Fit Rated, an exercise equipment company, recently commissioned a study from environmental testing group EMLab P&K on the grossness of gym equipment (I mean, for a company trying to sell you a home workout system, it's not a bad idea). 27 pieces of equipment at three different gyms were swabbed, and the information compiled to determine the amount and the variants of bacteria on three common pieces of equipment: Treadmill, exercise bike, and free weights. Let's start with the basics — comparing the cleanliness of exercise equipment to other publicly used items — and then we'll move onto what you should actually be worried about (and what you shouldn't). Ready?
An exercise bike was found to have 39 times more bacteria than a plastic, reusable lunch tray. An exercise bike, on average, had 79 times more bacteria than a water faucet.
And free weights had 362 times more bacteria than a public toilet.
But. (You knew there was a "but" coming, right?) Before you swear off weights forever and commit yourself to a life of narrow shoulders and weak wrists, let's talk about the different kinds of bacteria found during the study, because heads up: Bacteria are incredibly important to the survival of humans. Longing to live a sanitized, scrubbed down, "bacteria-free" existence is how we got into the current era of drug-resistant superbugs, my dudes. We come into contact with bacteria all the time, and it's not always a bad thing.

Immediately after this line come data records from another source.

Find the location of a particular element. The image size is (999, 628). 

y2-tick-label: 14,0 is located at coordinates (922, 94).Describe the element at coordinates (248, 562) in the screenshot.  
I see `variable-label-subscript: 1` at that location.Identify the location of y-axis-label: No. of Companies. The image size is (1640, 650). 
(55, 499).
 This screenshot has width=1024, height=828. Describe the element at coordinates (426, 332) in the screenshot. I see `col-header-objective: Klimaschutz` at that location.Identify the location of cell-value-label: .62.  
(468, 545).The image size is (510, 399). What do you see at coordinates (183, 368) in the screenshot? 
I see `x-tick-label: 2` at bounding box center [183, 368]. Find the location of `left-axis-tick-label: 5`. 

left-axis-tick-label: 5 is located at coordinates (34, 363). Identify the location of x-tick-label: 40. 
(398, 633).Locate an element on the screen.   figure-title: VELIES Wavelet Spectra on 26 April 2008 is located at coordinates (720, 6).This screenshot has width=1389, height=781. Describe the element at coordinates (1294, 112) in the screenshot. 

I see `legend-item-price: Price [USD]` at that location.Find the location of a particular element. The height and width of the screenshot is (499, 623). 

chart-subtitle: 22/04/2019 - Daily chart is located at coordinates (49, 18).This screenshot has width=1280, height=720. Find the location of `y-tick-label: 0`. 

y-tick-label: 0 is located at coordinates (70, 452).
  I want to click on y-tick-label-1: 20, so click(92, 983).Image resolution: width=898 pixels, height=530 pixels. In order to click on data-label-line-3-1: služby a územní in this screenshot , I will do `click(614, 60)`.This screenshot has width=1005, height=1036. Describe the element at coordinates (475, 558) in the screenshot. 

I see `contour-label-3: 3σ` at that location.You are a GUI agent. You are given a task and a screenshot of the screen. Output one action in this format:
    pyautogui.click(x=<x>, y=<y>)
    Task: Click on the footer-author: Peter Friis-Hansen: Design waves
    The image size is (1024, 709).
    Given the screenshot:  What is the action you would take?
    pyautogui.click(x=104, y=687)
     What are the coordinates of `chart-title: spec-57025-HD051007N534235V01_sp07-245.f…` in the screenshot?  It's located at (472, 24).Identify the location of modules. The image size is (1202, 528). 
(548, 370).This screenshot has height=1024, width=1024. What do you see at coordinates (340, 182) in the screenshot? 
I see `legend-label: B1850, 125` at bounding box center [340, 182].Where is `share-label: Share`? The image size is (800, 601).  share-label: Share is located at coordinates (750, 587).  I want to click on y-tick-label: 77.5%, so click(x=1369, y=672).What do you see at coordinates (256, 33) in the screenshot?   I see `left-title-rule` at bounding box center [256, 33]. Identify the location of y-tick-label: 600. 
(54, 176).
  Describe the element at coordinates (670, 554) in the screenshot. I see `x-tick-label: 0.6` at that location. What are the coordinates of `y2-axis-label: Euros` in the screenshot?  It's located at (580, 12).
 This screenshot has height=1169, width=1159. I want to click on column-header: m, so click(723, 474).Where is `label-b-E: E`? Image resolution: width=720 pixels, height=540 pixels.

EMLab P&K tested four major types of bacteria: Gram-positive cocci, gram-negative rods, gram-positive rods, and bacillus. Bacillus is found throughout nature, mostly in soil, and has a number of strains, some nice to humans, some not. Gram-positive rods — also not scary. See, halfway done already!
Now, gram-negative rods are the ones you really do want to look out for. 90 to 95 percent of them are harmful to humans, and unfortunately, they accounted for almost a third of the bacteria found on gym equipment. Gram-positive cocci are not quite as spooky, but they are a leading cause of skin infections and pneumonia; they accounted for around 40 percent of the swabbed bacteria.
Yeah, it's a bummer. Wash your hands after working out, shower, wipe down equipment before and after you use it — and hey, you're still here, you're still fine, practice good hygiene, and, uh, maybe take up, like, yoga if you've been put off free weights for life. (But remember to keep your mat clean.)